B. Board: History

Number of vacancies
1
Voting closed 10 months ago.

Candidates

  • Name:
    Heather Morrison
    Candidate statement:
    As an associate professor of history at SUNY New Paltz, I write about Vienna’s intellectual circles in the 1780s. My past publications focused on freemasonry and publication practices in that decade of enlightenment activism. I am now working on a book about a botanical expedition sent around the world to gather plants, animals, and minerals for the Habsburg imperial collections. I have been supported by the Botstiber Institute for Austrian American History, a Richard Plaschka fellowship from the Austrian government, and a Fulbright. In serving the field, I have been on the GSA’s program committee and otherwise worked to promote Habsburg and Austrian studies through a long stint editing the HABSBURG H-net list. With my research focusing on pre-1800 global exchange and race, a background at an underfunded mid-sized state university, and connections with a range of centers and programs supporting the Austrian side of German Studies, I feel I can support and help expand the GSA’s goals of representation and serving member needs. On the board, I would focus on building community and mentoring through the association, communicating the value of knowledge work in German Studies, and supporting our strong interdisciplinary networks and increasing their visibility.
  • Name:
    Eva Giloi
    Candidate statement:
    Eva Giloi is Associate Professor in the History Department at Rutgers University, Newark. She received her PhD from Princeton in 2000. Her dissertation “Ich Kaufe Mir den Kaiser”: Royal Relics and the Culture of Display in 19th Century Prussia received the Fritz Stern Prize (German Historical Institute, Washington D.C.).
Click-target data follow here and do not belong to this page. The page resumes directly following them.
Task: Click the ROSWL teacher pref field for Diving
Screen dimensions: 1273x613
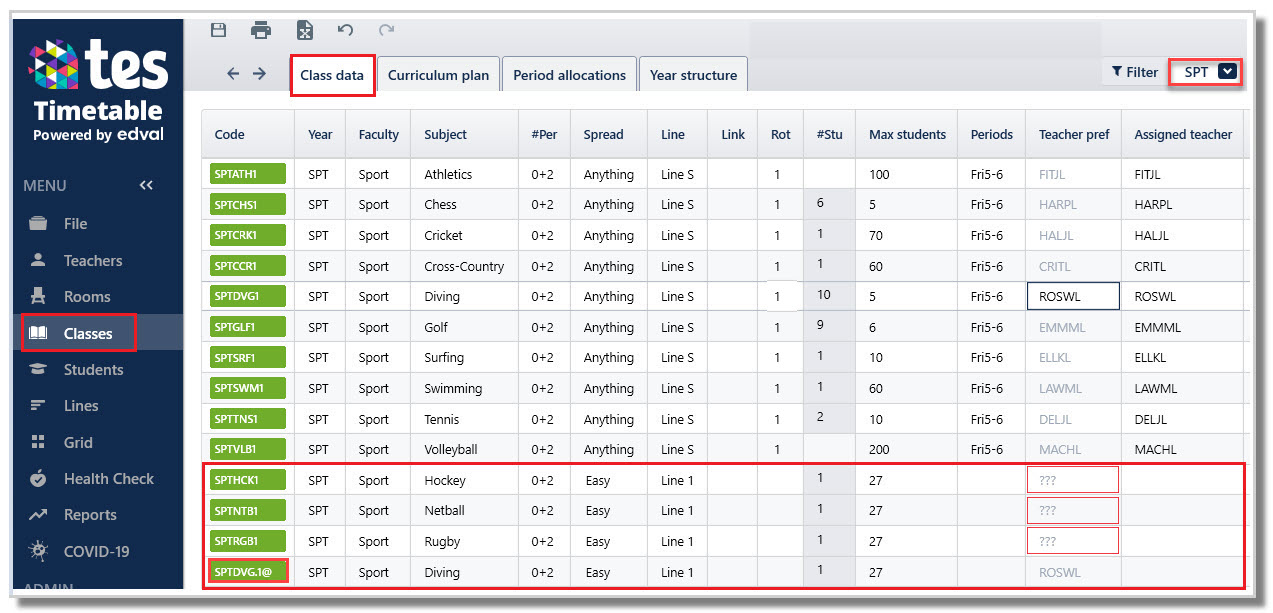Action: tap(1073, 297)
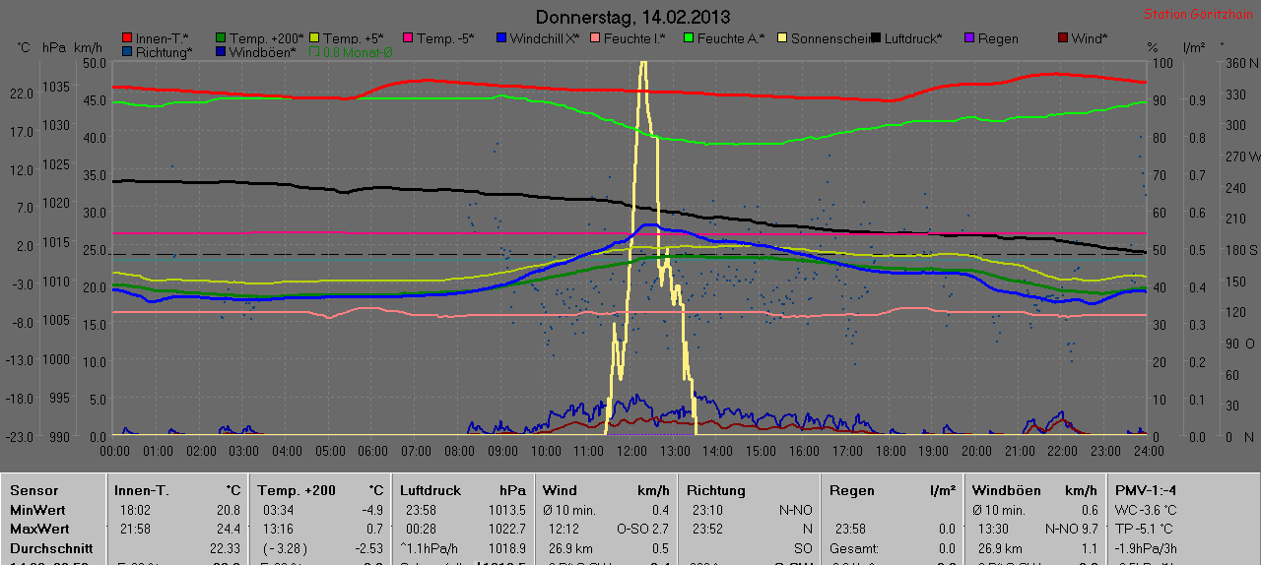Select the Windböen column header
This screenshot has height=565, width=1261.
click(x=1006, y=490)
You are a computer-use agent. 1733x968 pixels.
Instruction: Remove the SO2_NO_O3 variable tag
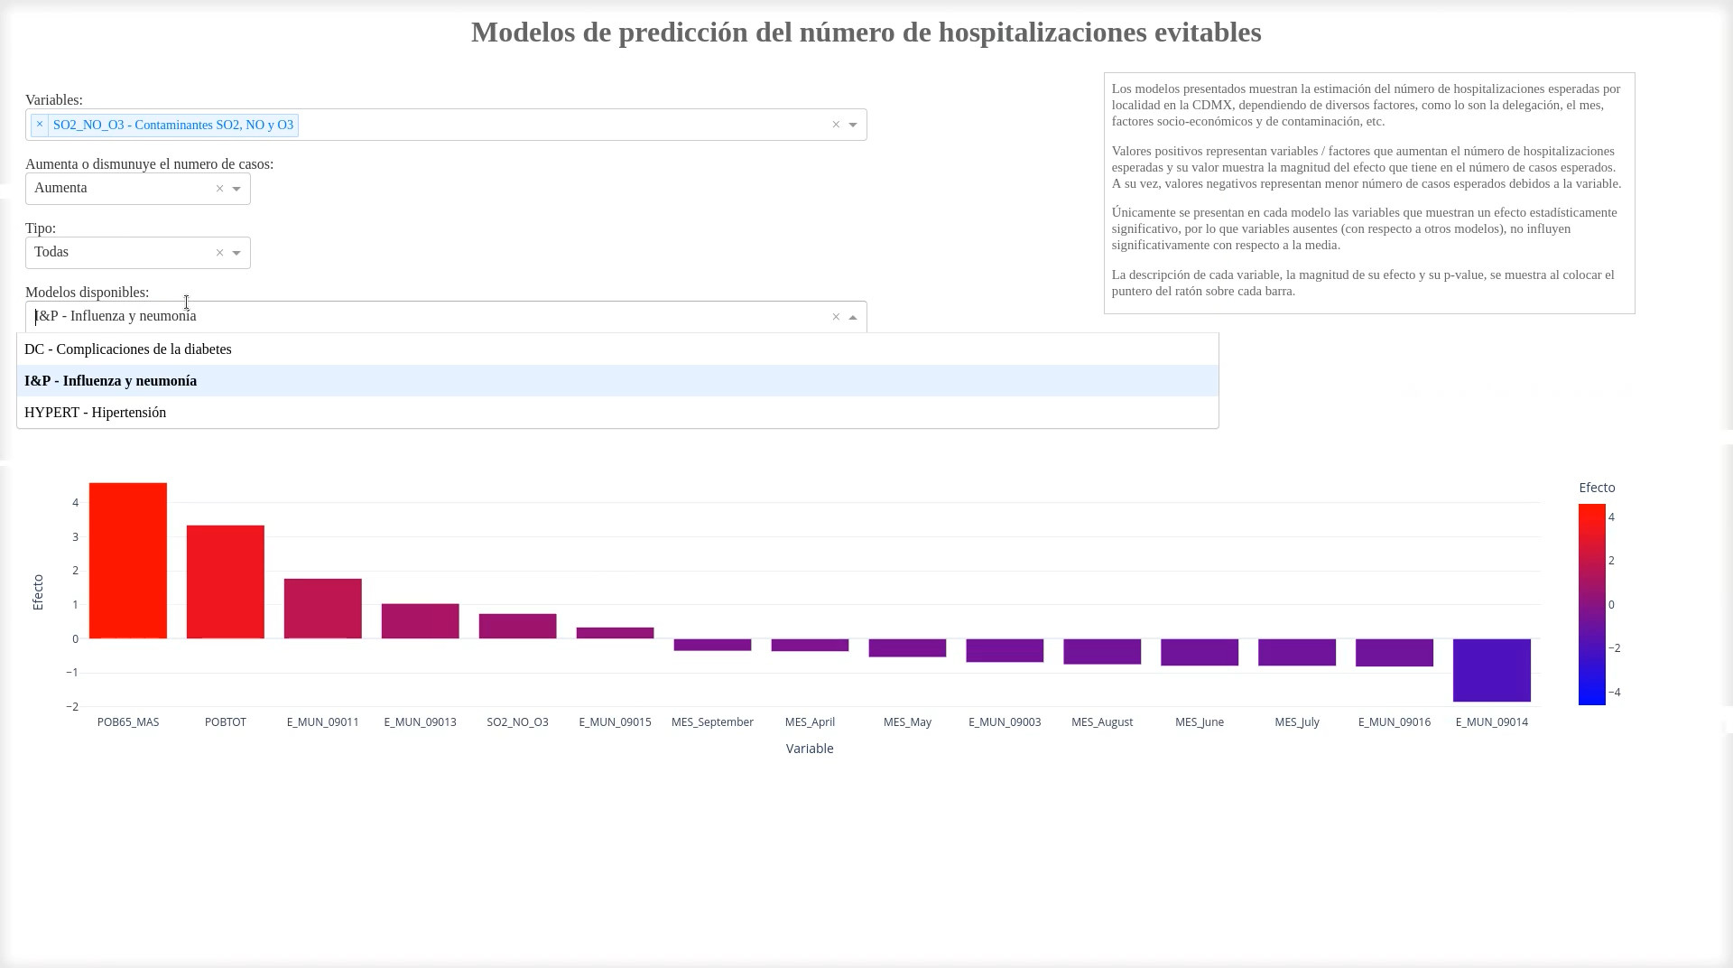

Her publications include Monarchy, Myth, and Material Culture in Germany, 1750-1950, Constructing Charisma: Celebrity, Fame, and Power in Nineteenth-Century Europe, and Staging Authority: Performance and Power in the Long Nineteenth Century. She was Alexander-von-Humboldt Senior Research Fellow in 2012-2013 at the Center for the History of Emotions, Max-Planck-Institute für Bildungsforschung, and Martin L. and Sarah F. Leibowitz Member at the Institute for Advanced Study in Princeton in 2019-2020. She has written on material culture, visual culture, museums, monarchy, fame as a social code, charisma in the urban space, photography, copyright, consumer culture, and trademark law, most recently “Looking at Monarchy Askance: Royal Brand Names and Trademark Law in the German Empire” in Central European History. From 2016-2021, she served as Board Member on the German Studies Review Editorial Board and is currently the Central European History representative and Board Member of the Friends of the German Historical Institute.